The academic links between China and the United States have greatly strengthened over the past few decades. Since the 1970s, we have worked together to increase exchanges between our two countries, and our efforts have yielded rewarding results. As you may know, incoming students from China make up the highest percentage of international students who choose to study in the United States, and they add remarkable vibrancy to our campuses. In the 2016-2017 academic year, 350,755 Chinese students were enrolled in U.S. higher education institutions. China is also one of the leading destinations for U.S. students studying abroad. In the 2015-2016 academic year, 11, 688 American students studied abroad in China.
We appreciate China’s work to welcome international students, including from the United States, and provide support for their academic and professional careers. Changes in China’s regulations for foreign visas which allow international students to remain in China for a time after graduation—thereby bolstering their studies with hands-on work experience and giving them opportunities to stimulate economic growth and global progress—are the kinds of actions that make international education more attractive.
International education has been included in China’s most recent Five Year Plan, including an effort to strengthen partnerships among higher education institutions abroad. We look forward to continuing to build strong ties among higher education institutions in the United States and China.
In the United States, the Department of Education and the Department of State recognized the importance of international education. Many of our political leaders today, including prominent members of United States Congress in both political parties, firmly support international education and exchange and want to sustain funding for these vital programs.
Unfortunately, some U.S. policymakers do not fully appreciate the contributions of international education. Some have sought to limit exchanges excessively. Despite political rhetoric that may cause the United States to seem isolationist, it has been encouraging to see academic institutions redouble their support for international education and make it clear that welcoming talent to our institutions is an asset, not a threat.
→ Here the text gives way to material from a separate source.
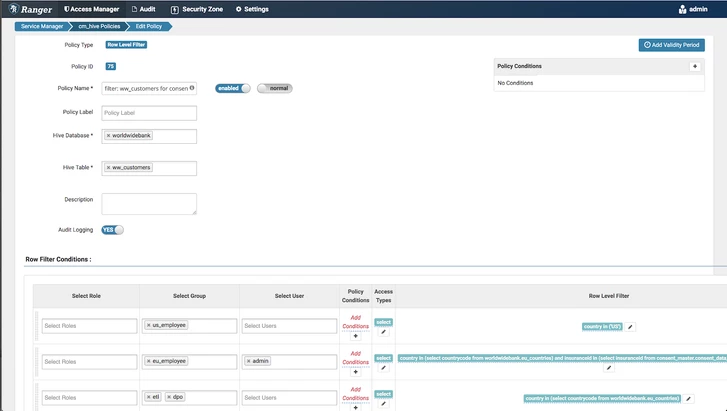The image size is (727, 411).
Task: Toggle Audit Logging YES switch
Action: (113, 230)
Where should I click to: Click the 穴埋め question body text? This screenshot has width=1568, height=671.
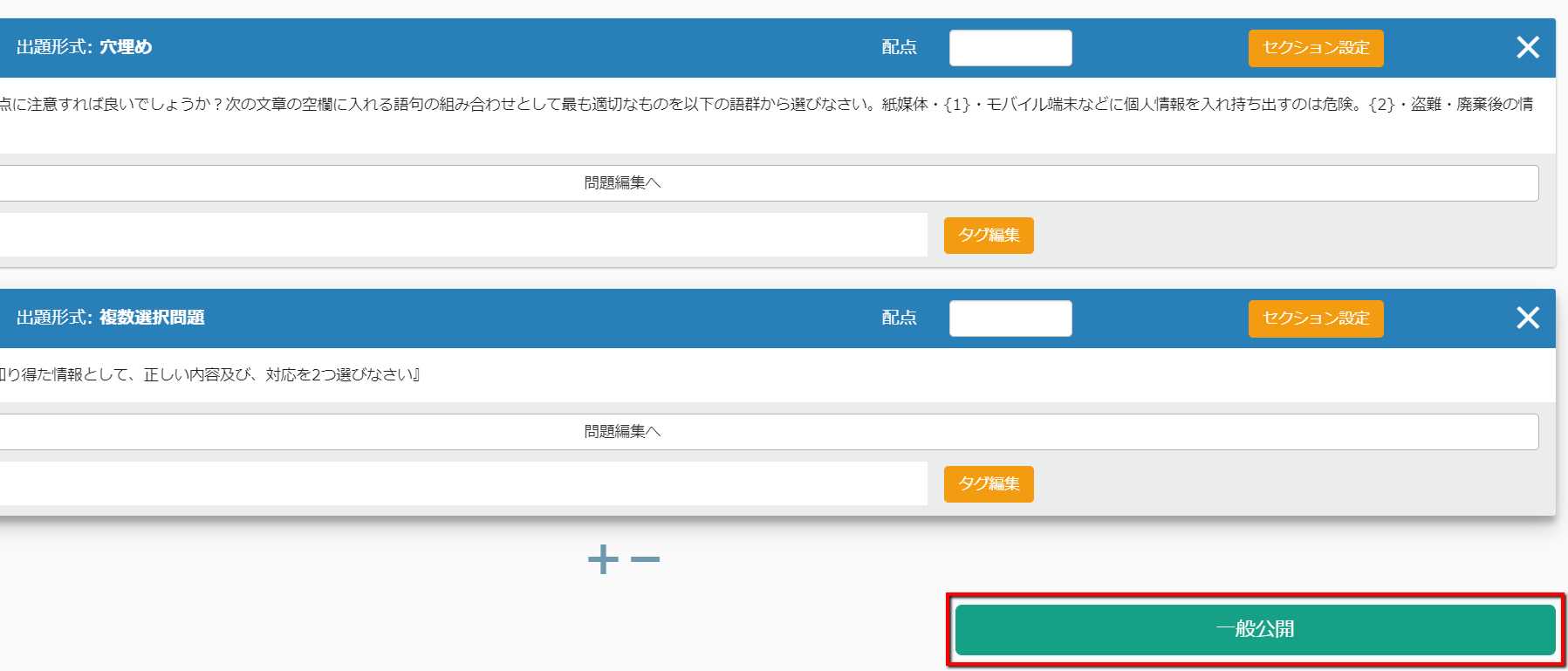pos(768,105)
U.S. higher education institutions are working tirelessly to ensure our campuses are welcoming and inclusive and to help students navigate a complicated and often confusing immigration system.
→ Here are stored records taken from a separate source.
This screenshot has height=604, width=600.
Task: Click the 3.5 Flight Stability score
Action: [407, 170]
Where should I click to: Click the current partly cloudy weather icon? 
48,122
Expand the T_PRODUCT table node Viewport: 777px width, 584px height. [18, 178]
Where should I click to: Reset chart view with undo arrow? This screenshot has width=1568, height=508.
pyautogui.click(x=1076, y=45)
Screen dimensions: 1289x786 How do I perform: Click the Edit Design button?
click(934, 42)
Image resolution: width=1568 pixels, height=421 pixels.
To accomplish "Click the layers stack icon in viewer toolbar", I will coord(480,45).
For example, Temple University spearheaded the #YouAreWelcomeHere campaign to assure international students that they will always have a place in our communities. And at NAFSA’s Annual Conference & Expo earlier this year, they announced a scholarship specifically for international students seeking an education in the United States.
At the heart of internationalization is recognizing that diversity is a great strength. By growing sincere connections with a diverse set of people while pursuing an international education, our graduates are laying the foundation for greater peace and mutual security as they prepare to lead our international community into the future.
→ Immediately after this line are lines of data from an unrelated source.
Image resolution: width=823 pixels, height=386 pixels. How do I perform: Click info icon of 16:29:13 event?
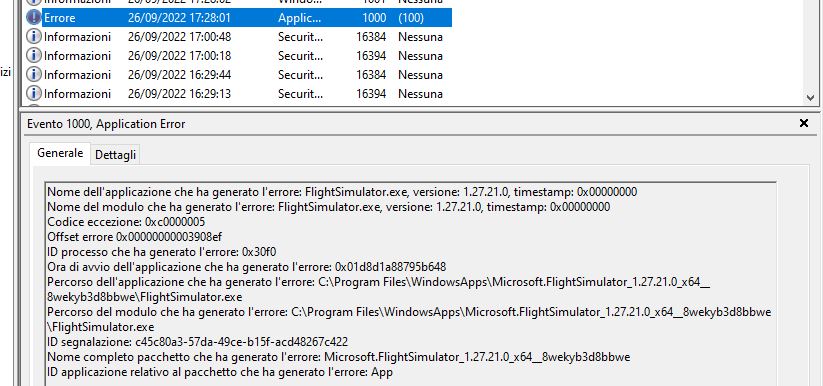pos(34,93)
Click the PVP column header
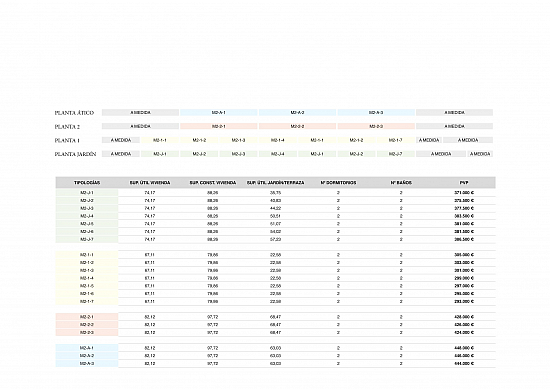This screenshot has height=389, width=550. (x=464, y=183)
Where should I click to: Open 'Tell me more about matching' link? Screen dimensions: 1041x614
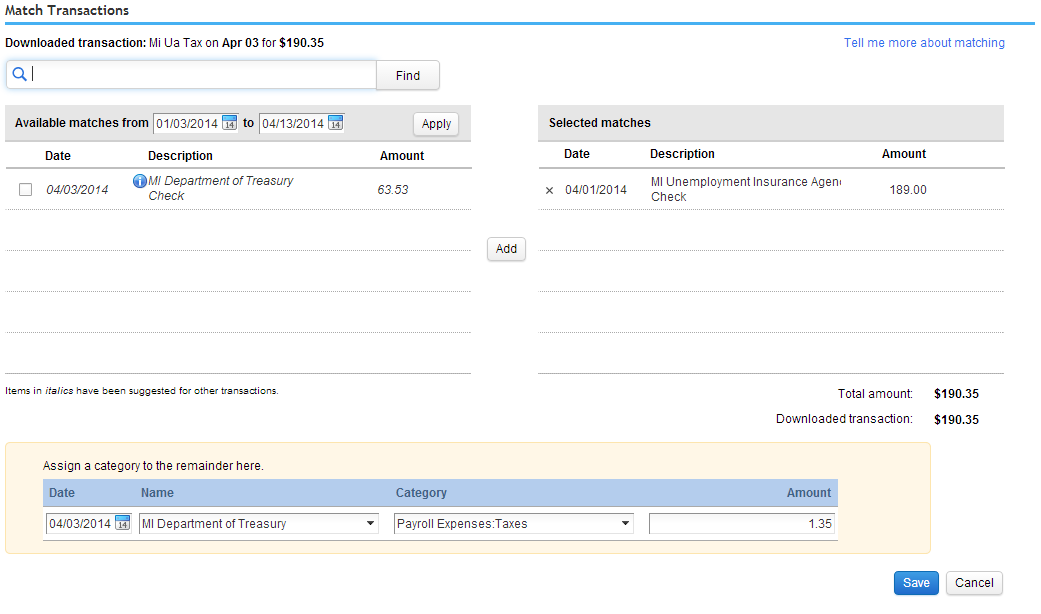[924, 43]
Both the United States and China are countries that value education and continually look toward the future. This conference reaffirms the power international education has to forge lasting bonds and foster progress around the world, and it confirms to me that even amidst disheartening trends, we can ensure higher education remains on a forward-looking course.
As long as we continue working together to uphold the institutions and connections that make our countries and the world stronger, I am confident we will succeed in creating a more globally engaged and welcoming international community and preparing our graduates to lead us into a more modernized, prosperous future.